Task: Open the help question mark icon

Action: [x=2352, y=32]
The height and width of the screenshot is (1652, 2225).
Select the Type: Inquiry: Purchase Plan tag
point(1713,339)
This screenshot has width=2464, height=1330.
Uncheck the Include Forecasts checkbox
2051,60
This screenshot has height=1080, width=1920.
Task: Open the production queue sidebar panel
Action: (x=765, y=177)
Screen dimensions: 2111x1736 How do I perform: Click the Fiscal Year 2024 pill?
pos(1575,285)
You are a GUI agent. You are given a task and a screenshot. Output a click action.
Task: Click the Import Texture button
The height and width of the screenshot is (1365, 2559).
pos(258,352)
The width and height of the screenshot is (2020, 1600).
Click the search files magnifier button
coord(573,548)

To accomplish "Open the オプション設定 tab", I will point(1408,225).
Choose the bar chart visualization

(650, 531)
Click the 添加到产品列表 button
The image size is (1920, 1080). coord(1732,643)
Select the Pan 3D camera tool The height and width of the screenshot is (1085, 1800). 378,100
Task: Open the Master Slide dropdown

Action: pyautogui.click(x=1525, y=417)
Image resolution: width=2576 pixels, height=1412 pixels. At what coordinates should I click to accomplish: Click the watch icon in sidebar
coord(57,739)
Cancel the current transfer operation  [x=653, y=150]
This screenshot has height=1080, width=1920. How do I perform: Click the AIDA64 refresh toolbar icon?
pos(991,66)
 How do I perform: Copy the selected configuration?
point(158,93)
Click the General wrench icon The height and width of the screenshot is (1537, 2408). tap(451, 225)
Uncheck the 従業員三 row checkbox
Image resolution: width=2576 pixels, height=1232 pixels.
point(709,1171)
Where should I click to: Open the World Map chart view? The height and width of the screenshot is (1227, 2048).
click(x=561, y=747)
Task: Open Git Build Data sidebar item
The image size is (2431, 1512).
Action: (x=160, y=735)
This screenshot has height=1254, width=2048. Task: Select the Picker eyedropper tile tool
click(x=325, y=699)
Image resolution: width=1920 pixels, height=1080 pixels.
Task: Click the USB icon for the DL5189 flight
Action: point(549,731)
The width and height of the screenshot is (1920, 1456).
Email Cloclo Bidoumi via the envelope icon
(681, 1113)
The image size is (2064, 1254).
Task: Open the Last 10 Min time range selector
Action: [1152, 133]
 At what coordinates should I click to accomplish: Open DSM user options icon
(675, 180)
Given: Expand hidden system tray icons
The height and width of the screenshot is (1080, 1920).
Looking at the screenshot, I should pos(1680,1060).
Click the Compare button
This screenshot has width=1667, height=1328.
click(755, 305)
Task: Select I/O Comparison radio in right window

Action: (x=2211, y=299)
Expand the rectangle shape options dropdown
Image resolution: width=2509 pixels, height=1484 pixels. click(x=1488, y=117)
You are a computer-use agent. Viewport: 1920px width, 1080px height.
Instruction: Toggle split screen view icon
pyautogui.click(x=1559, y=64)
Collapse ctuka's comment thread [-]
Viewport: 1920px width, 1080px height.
○ ○ ○ ○
EXERCISE REQUIREMENTS | Check each line of the listing for "agent". Show those that have it.

SOLUTION BELOW |
You are a GUI agent. You are given a task and a screenshot. Output a click action.
You are a computer-use agent. Viewport: 1920px width, 1080px height.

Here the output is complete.